Архитектурное творение перестанет существовать, если мы разберем и вновь сложим в ином порядке (пусть даже очень похожем) составлявшие его камни. Но то же самое произойдет и со стихотворением: "Вот я бреду в тихом свете гаснущего дня вдоль большой дороги. Мне тяжело, ноги замирают. Видишь ли меня, мой милый друг?"

Строфа Тютчева — это фрагмент великого произведения искусства; данный же отрывок речи — всего лишь некое высказывание, которое вообще не имеет художественной ценности.

Но что же это получается? Неужели определенный порядок слов, наличие ритма и рифмы может играть столь громадную роль — превращать обыкновенные фразы в великое искусство? Не слишком ли все это просто?

Нет, дело обстоит совсем не просто. Ибо совершенно ошибочно представление (а оно очень часто живет — вольно или невольно — в нашем сознании), что поэт подбирает какие‑то слова и выражения, а потом их ритмизирует и зарифмовывает.

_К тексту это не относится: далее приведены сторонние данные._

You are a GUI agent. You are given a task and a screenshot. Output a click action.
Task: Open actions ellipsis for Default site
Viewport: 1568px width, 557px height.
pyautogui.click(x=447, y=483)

Подлинное, сущностное различие между тютчевской строфой и нашим пересказом заключается вовсе не в том, что строфа ритмична, а пересказ лишен ритма[52]. Это только внешнее выражение глубокого внутреннего различия. Именно с внешней точки зрения можно утверждать, что прозаический пересказ это, условно говоря, "естественная" речь, а строфа — речь "искусственная", нарочито построенная, организованная ритмически. Это было бы верно, если бы строфа являла собой не что иное, как отрезок человеческой речи. Однако на самом деле это не речь, а фрагмент произведения искусства. И как фрагмент искусства строфа как раз совершенно естественна. Творчество поэта заключалось вовсе не в перестройке неких готовых фраз согласно определенной схеме ритма. Ибо поэт не "говорил", а создавал стих. И это созидание было по‑своему так же естественно, органично, как и обычное наше "говорение", но именно по‑своему, ибо дело шло не о говорении, а о художественном творчестве (которое, в частности, представляет собой, конечно, неизмеримо более трудный, напряженный, сложный процесс, чем говорение).

Говоря, мы никогда не можем создать стих (хотя вполне возможно при известных способностях научиться говорить, размеренными и рифмованными фразами). Между тем поэт именно создает стих, занимается стихотворчеством (а не говорит), и этот стих органически вбирает в себя звуки, слова, грамматические формы, образуя законченную целостность, в которой нет ничего лишнего. Эта целостность настолько прочна, что подчас ее вообще невозможно разрушить. Так, в тютчевской строфе как бы нельзя ничего поделать со строкой "В тихом свете гаснущего дня". Не изменяя самих слов, мы не сможем нарушить этот стих (и в пересказе я вынужден был, дабы отказаться от ритма, втиснуть эту строку в середину предшествующей строки)[53].

Это‑то и доказывает, что строфа Тютчева строится не по законам языка, речи (хотя, повторяю, она их и не нарушает, как, скажем, и танец не нарушает законы движения человеческого тела), но по законам стиха, то есть законам искусства.

Поэтому нас не должен удивлять тот факт, что прозаический пересказ строфы абсолютно несовместим с ней. Ведь при этом не просто разрушается ритм, то есть какая‑то одна (и внешняя) сторона произведения. При этом разрушается, уничтожается произведение вообще, в целом, как органическое единство формы и смысла. Изменить порядок слов в стихе — это совершенно то же самое, что изменить, например, порядок звуков в музыке, в мелодии или соотношение элементов в архитектурном сооружении (каждому ясно, что такое изменение есть полное уничтожение данных произведений искусства).

Итак, большинство строк этого стихотворения состоит из таких предложений и словосочетаний, которые вообще невозможно сказать по‑русски иначе, с другим порядком слов (любой иной порядок будет нарочитым, искусственным, "ненормальным"). И в то же время перед нами — стройный размер и точные рифмы. Что же, значит, русская речь в каких‑то своих проявлениях непосредственно становится строго ритмичной?